Saturday, May 11, 2024

Teaching autonomous vehicles, robots to make better plans

While the autonomous car industry continues to grow, one unfortunate hurdle in its journey is the number of accidents. This shows that the technology that cars use to spot pedestrians and other obstacles and avoid collisions still has a long way to go. It’s a problem that has puzzled experts for a long time.

Self-driving cars can carry a specific task more precisely as long as nothing in their path changes. Just like humans, these driverless cars need to learn the world around them and make better plans and decisions.

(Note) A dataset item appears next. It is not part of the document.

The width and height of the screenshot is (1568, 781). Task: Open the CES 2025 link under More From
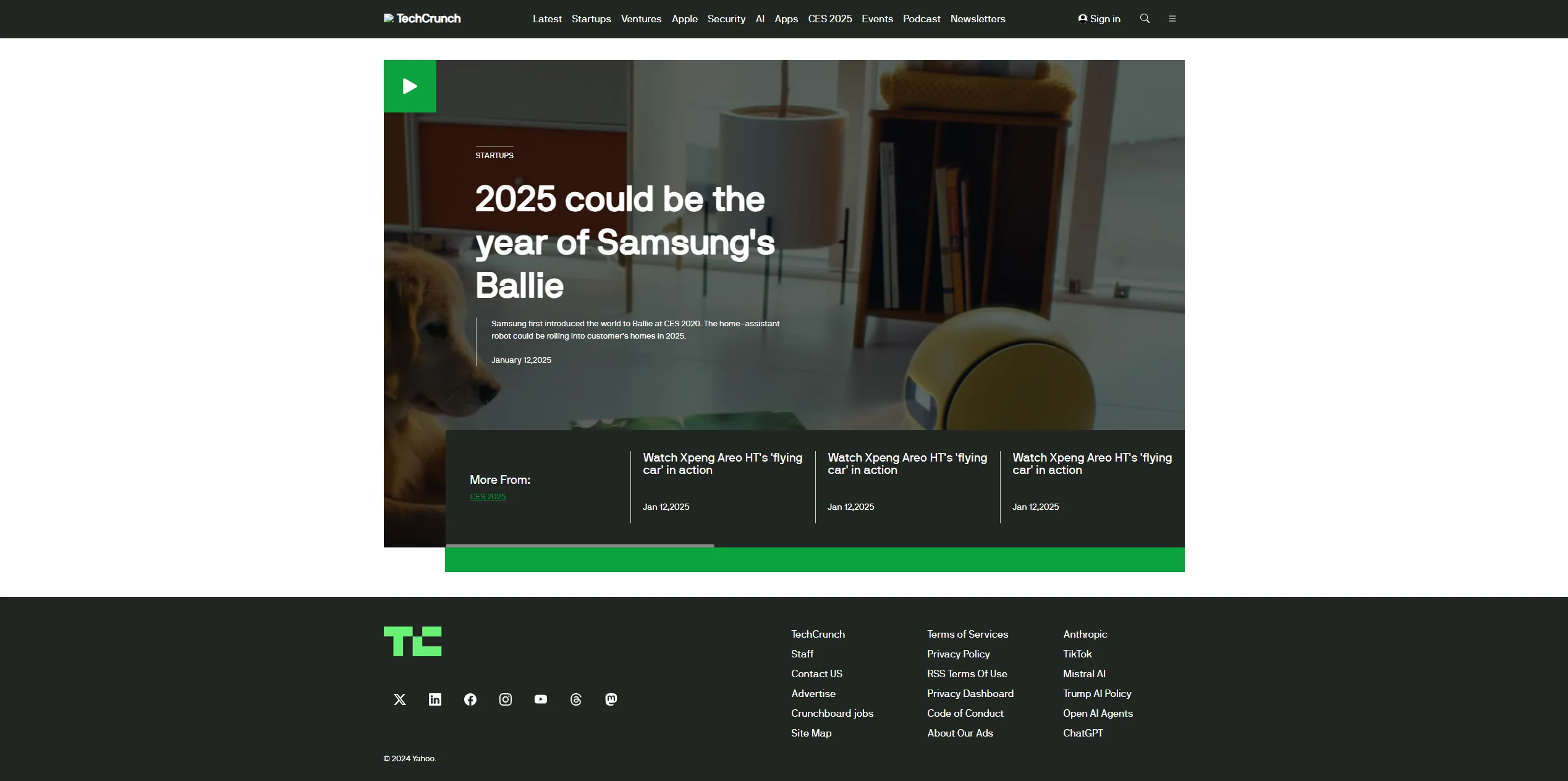pos(488,496)
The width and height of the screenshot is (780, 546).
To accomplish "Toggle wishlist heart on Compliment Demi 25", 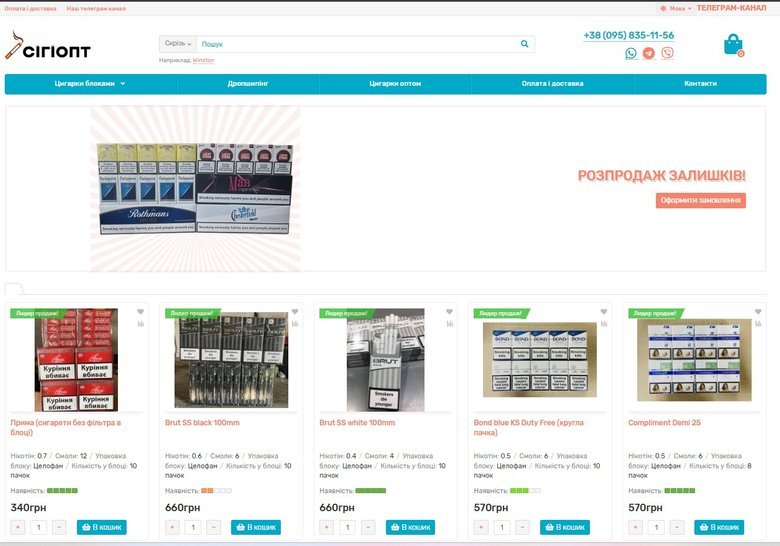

A scientist at Washington University in St. Louis, Brendan Juba, is working to develop ways that a planning agent can help autonomous vehicles, robots, or other devices that use machine learning and improve their understanding of the world. The agent will either provide a guarantee that the operation is safe or warn that security cannot be guaranteed.

For this project, the computer scientist has collaborated with Roni Stern, a faculty member in the Department of Software and Information Systems Engineering at Ben-Gurion University in Israel.

With autonomous vehicles or robots, the setting that they are facing is always changing, and it’s changing as a result of their behavior,” said Juba. While explaining further about the project, he said the main focus will be on learning these kinds of settings in which there is a dynamic environment the robot or autonomous vehicle is operating.

The point is to have the learning part and the part of deciding what to do or what actions to take to work together so that the decisions about what actions to take or what behaviors to have are conservative,” he added.

In such cases, it would be preferable for the robot or autonomous vehicle to determine that it doesn’t know what would happen as a result of its behavior rather than make a decision that could turn out to be the wrong one.

We want to be able to quantify how confident we are that things are going to work in contexts where there is no guaranteed safe path forward, but it can limit the number of unsafe steps to take,” Juba said.

By working with robot simulators, Juba will study how a planning agent can improve its model of the world. And his team then developed automated planning algorithms based on the learned models to produce plans with the desired guarantees.